I recommend starting with the red band and then working your way through the different resistances/colours as the exercises feel easier.
Click to Get Started8 Resistance Band Exercises
I have added descriptions of each exercise below, but I recommend watching the video above to ensure you can visualise what each exercise should look like as you do them.
Remember to subscribe to my YouTube channel to make sure you don’t miss out on new videos as they are published.
1: Crab Walks (Side Steps with Band)
With the bottom strand of the resistance band underneath your feet, hold the top strand to take up the slack. Keeping your knees straight, take steps to the side in one direction. Then take an equal number of steps in the opposite direction, always keeping some tension on the band.
2: Resistance Band Squats
With the bottom of the band under your feet, hold to top of the band in a front rack position (elbows pointing forwards, palms facing up with the band resting on your fingers). Then squat as if you’re sitting down before slowly standing up against the resistance of the band. You can use a chair to ensure you squat down to an consistent depth on each repetition.

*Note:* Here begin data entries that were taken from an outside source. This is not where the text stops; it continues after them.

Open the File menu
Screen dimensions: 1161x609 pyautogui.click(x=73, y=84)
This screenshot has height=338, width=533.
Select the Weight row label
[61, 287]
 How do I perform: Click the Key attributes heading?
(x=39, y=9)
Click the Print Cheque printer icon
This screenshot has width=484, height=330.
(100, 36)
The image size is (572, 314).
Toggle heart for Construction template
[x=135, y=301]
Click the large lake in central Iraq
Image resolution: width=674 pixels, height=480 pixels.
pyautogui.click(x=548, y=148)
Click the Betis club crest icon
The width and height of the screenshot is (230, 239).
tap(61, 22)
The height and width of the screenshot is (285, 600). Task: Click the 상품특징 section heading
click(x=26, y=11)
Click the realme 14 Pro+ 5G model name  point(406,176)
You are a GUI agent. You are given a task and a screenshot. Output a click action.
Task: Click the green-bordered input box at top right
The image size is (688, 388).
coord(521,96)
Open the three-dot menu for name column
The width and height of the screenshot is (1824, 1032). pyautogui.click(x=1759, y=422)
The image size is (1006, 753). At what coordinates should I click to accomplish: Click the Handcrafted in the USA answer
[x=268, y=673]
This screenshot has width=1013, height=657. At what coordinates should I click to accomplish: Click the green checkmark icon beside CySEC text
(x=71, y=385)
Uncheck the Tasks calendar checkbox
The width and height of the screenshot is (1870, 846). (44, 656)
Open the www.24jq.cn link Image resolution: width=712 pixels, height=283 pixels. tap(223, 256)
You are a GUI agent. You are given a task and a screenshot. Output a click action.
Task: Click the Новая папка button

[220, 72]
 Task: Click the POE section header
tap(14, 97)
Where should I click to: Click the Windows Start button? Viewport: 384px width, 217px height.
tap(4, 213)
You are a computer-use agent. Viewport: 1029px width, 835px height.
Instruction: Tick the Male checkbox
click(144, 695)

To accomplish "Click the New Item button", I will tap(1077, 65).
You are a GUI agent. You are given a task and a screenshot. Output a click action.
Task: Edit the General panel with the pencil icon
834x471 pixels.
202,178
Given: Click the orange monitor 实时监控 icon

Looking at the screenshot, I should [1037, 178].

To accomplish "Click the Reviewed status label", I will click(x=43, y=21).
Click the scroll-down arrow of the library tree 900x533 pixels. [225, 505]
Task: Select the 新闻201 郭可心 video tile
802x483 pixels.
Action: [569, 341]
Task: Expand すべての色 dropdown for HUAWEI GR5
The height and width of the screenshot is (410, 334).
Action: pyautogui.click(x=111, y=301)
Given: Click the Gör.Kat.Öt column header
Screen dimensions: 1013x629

3: Resistance Band Shoulder Press
With your hands still in the front rack position from the previous exercise, push your arms straight above your head and then slowly lower against the resistance of the band.
4: Reverse Wood chops with Band
Anchor the resistance underneath one foot. Hold the other end of the band in both hands level with your hip. Keeping your arms straight, lift your arms up and around in the opposite direction that the band is anchored. Finish all the reps on one side and then repeat on the other side.
5: Resistance Band Deadlift/Romanian Deadlift
Place both strands of the band under your feet and hold the ends of the band in each hand. Whilst hinging at your hips and keeping your back straight, perform a deadlift with the band. Drive the hips forwards as you come back up to neutral to tension the band again.
6: Resistance Band Rows
Hold in the bottom of a deadlift position. Pull your arms upwards, leading with the elbows towards the ceiling. Slowly lower back to the start position.
7: Knee Extension with Band
Secure the band to the top of the backrest of the chair (or anchor to a fixed point behind the chair) and run the band underneath the chair. Place your foot in the band and twist the band to create another loop to hook around your forefoot (this will stop the band slipping up your leg). Kick your leg forward against the resistance of the band and then slowly return to a bent position. Do all repetitions on one side and then repeat on the other leg.
8: Core Rotations with Band
Anchor one end of the resistance band to something that is waist height, such as a door handle. Hold the other end of the band with both hands. Start with your hands pointing towards the anchor point and then keeping your arms straight twist your body to face in the opposite direction away from the anchor point.
How Many Repetitions?
It is up to you how many repetitions and set that you do. If you are a beginner and new to the resistance band exercises, I recommend doing 3 sets of 10-15 repetitions to start.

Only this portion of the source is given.